PROBLEM TO WORK ON
Copy each line of the records that includes "will".
______
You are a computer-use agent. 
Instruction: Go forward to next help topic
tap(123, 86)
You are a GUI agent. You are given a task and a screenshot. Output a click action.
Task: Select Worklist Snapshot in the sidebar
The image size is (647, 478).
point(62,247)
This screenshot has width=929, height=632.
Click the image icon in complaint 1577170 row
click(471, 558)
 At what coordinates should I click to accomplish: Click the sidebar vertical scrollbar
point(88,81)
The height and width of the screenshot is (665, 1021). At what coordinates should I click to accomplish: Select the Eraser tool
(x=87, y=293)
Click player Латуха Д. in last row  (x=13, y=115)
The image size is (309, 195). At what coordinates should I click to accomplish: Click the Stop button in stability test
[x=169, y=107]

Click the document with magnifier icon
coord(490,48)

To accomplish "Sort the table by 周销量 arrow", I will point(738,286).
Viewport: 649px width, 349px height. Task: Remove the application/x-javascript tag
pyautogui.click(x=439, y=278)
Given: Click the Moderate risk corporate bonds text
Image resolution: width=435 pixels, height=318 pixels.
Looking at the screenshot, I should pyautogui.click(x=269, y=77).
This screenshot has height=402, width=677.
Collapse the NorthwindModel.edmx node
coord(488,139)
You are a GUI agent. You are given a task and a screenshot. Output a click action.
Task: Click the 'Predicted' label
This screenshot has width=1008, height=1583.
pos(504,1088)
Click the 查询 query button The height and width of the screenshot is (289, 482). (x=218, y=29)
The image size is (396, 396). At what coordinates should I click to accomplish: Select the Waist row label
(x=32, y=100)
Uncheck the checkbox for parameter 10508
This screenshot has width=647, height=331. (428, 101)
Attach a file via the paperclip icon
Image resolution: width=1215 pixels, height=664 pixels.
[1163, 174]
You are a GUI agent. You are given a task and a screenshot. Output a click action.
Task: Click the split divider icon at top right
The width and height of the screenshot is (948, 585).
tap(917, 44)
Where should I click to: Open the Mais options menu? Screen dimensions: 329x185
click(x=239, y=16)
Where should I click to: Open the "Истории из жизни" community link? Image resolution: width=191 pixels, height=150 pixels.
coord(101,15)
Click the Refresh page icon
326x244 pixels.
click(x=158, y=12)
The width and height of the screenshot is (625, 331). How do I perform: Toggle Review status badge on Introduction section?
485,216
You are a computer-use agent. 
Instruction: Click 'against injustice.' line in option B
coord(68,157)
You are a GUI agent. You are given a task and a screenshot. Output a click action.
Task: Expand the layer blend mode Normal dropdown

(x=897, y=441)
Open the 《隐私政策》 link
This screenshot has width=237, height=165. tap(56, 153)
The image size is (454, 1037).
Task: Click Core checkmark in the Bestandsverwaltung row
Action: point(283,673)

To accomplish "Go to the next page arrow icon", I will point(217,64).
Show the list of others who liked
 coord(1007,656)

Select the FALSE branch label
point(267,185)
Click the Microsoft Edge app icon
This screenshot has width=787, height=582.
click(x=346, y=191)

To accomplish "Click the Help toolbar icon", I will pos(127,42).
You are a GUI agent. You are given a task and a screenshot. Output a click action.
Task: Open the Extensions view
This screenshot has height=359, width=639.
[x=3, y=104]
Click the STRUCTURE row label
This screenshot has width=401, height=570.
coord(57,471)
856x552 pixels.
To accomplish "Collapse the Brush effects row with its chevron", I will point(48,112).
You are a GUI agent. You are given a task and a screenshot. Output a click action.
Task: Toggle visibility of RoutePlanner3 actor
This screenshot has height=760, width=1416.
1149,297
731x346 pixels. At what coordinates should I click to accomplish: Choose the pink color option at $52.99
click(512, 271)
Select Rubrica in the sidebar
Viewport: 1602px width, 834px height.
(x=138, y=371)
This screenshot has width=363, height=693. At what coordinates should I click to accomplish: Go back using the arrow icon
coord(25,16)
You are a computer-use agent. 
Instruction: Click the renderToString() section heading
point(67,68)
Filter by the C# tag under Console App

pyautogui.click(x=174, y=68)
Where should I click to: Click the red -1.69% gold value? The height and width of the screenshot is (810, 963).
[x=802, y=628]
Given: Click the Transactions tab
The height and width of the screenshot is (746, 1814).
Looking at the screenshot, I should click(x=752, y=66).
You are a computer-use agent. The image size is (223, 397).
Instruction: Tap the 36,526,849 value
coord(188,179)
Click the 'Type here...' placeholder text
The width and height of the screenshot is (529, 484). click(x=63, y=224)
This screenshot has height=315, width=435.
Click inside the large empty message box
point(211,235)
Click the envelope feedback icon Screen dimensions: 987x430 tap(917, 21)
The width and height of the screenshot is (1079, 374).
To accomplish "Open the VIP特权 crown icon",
______
REPLY TO THE TASK
To accomplish "Sort the table by 周销量 arrow", I will point(738,286).
To accomplish "Go to the next page arrow icon", I will point(217,64).
To accomplish "Click the Help toolbar icon", I will pos(127,42).
To accomplish "Collapse the Brush effects row with its chevron", I will point(48,112).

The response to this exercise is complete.